According to the testimony of Ula Awad, a 22-year-old housewife and mother of four from Awarta, a village near Nablus, soldiers entered her home at noon in March 6, 2003 and forced her - at gunpoint - to serve as a shield as they carried out a search of her parents' apartment.

"They ordered me to walk upstairs in front of them to my parents' house. While we were walking up they said, in Arabic, that if they found any young men in the house, they would shoot them and shoot me.

On February 22, Emil Darwazeh, a 40-year-old resident of Nablus and a photographer by vocation, heard loud knocking on his front door. "When I opened," Darwazeh told investigators from the human rights watchdog B'Tselem, which joined Adalah in the petition, "I saw eight Israeli soldiers in front of me, with their rifles aimed at me. They shouted at me, frightening me, telling me to come outside and bring out everyone in the house. Everyone in the family quickly went out. One of the soldiers ordered me to go back in the house and open all the doors and closets."

More people

"Then they took us [me and a family member] to a five-story building that belongs to the al-Aghbar family. They ordered us to go into one of the rooms of the building, and they brought in more people from the neighborhood. After about 40 minutes, the soldiers took us out and ordered us to go into the rest of the apartments in the building. The soldiers walked behind us with their rifles aimed at our backs, and every once in a while I felt the barrel of a rifle touching my back."

In the hearing this week, the justices of the High Court of Justice will essentially be asked to rule on two different questions. The first is whether the IDF upheld the commitments that it itself formulated so as to receive the High Court's authorization to employ the controversial procedure. The second question is on a matter of principle. Is forcing Palestinian civilians to take part in dangerous military operations compatible with Israeli and international law? The state thinks so.

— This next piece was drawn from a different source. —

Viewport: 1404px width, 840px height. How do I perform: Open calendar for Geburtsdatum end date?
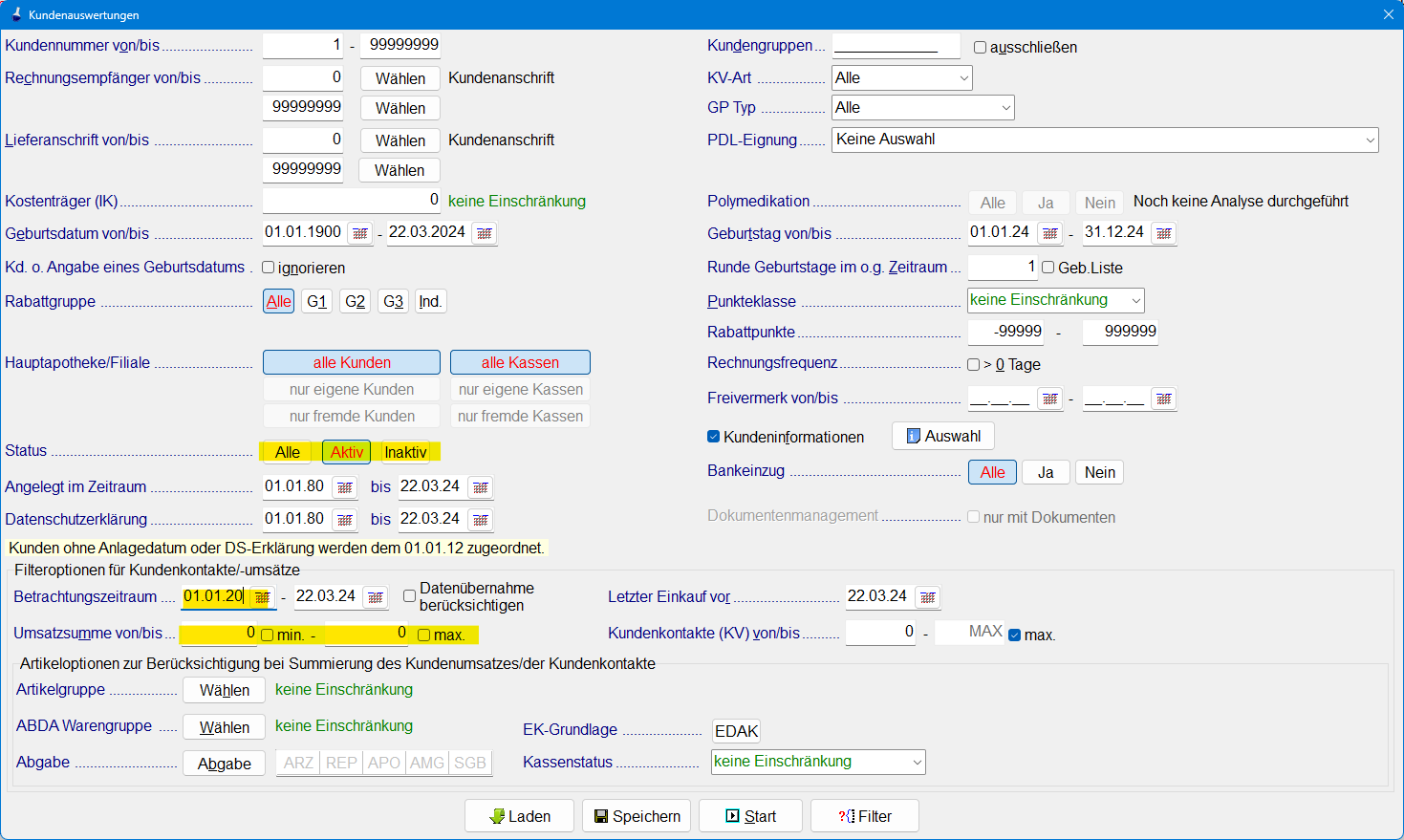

"The regulations of international law," wrote attorney Nitzan on this point, "do not at all forbid making use of a local resident, with his consent, for the purpose of warning other residents of an impending assault, when he does not face any danger as a result of said action.

"Essentially, the opposite is the case, since as a rule, it is desirable to give an early warning of an assault that is liable to also harm the civilian population or civilian facilities that are being used for malevolent purposes."

Adalah thinks not, and partly relies on the legal opinion of Professor Eyal Benvenisti, who specializes in international law at Tel Aviv University Law School. "The `early warning' procedure," Benvenisti writes in an opinion submitted to the High Court of Justice by attorney Dalal, "is not compatible with the regulations of the humanitarian international law that is concerned with protecting civilians and other non-combatants from unnecessary dangers of war."